## WORK INSTRUCTIONS
Copy every one of the records below word for word, leaving out the pictures.

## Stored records

==================================================

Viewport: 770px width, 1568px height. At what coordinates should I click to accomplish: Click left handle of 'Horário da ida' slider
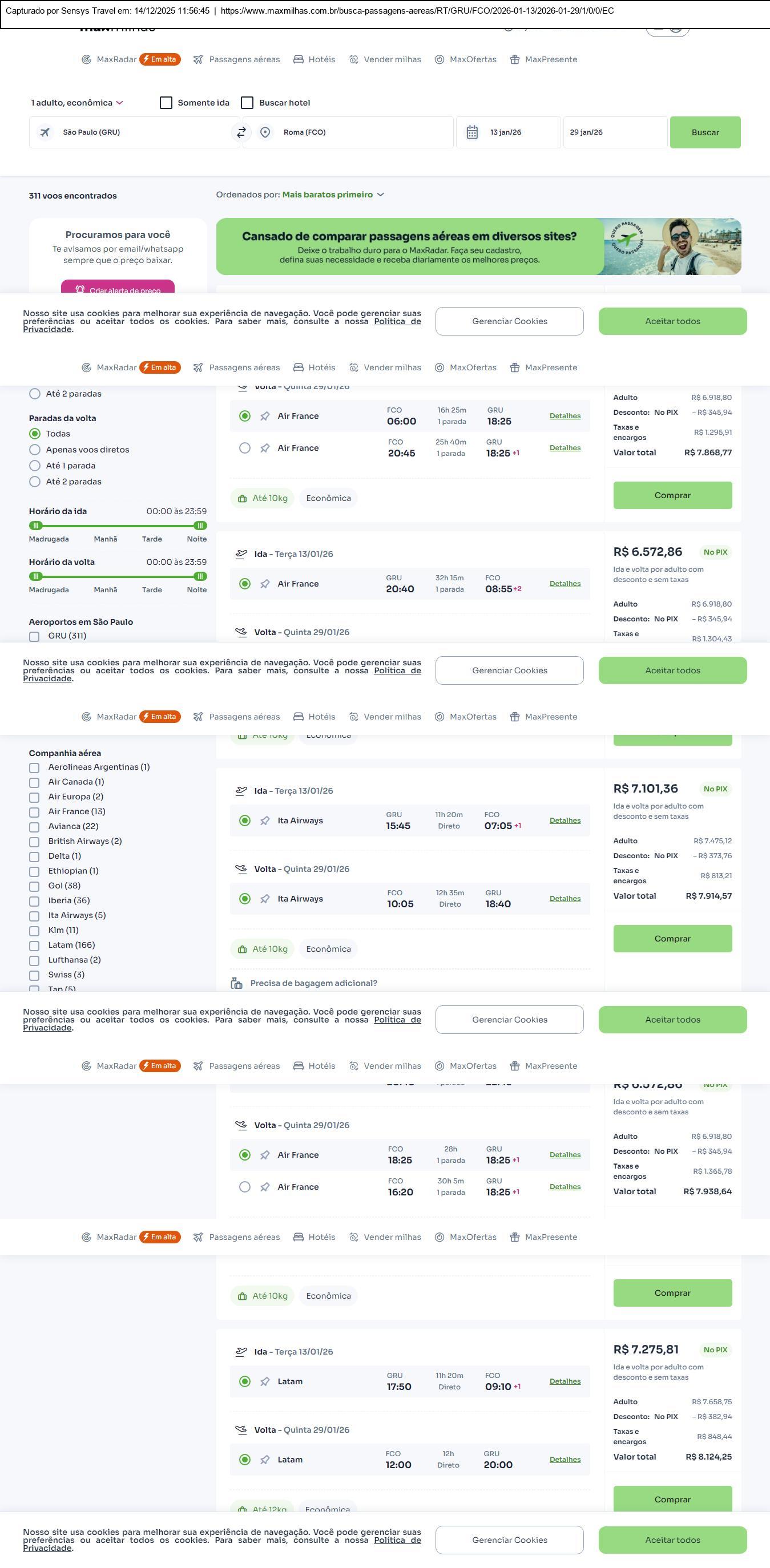36,526
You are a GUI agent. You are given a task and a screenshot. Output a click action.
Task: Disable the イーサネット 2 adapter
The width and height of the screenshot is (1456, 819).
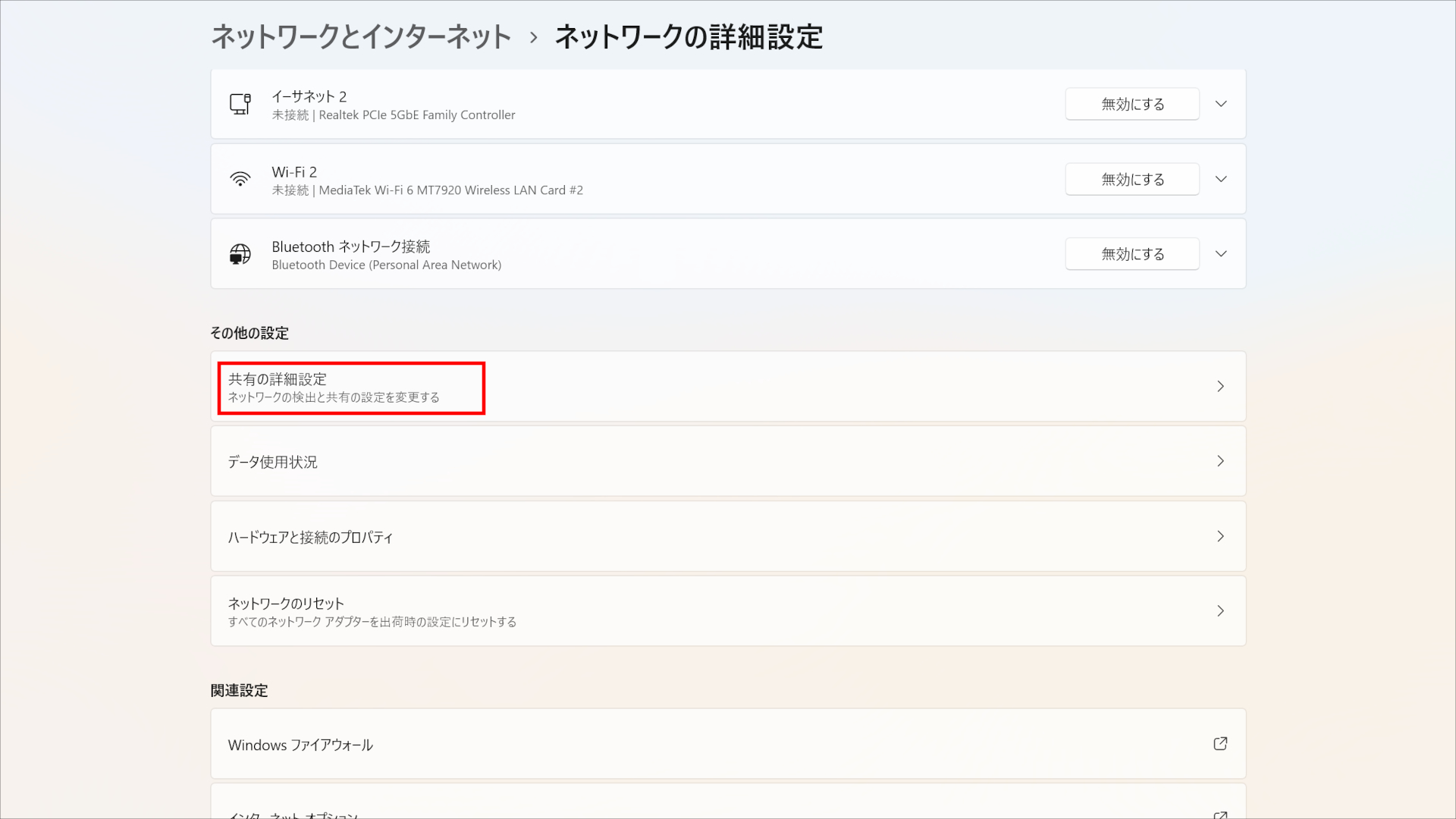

==================================================

## RESPONSE
Viewport: 770px width, 1568px height. At what coordinates should I click to accomplish: Click left handle of 'Horário da ida' slider
36,526
You are a GUI agent. You are given a task and a screenshot. Output a click action.
Task: Disable the イーサネット 2 adapter
The width and height of the screenshot is (1456, 819).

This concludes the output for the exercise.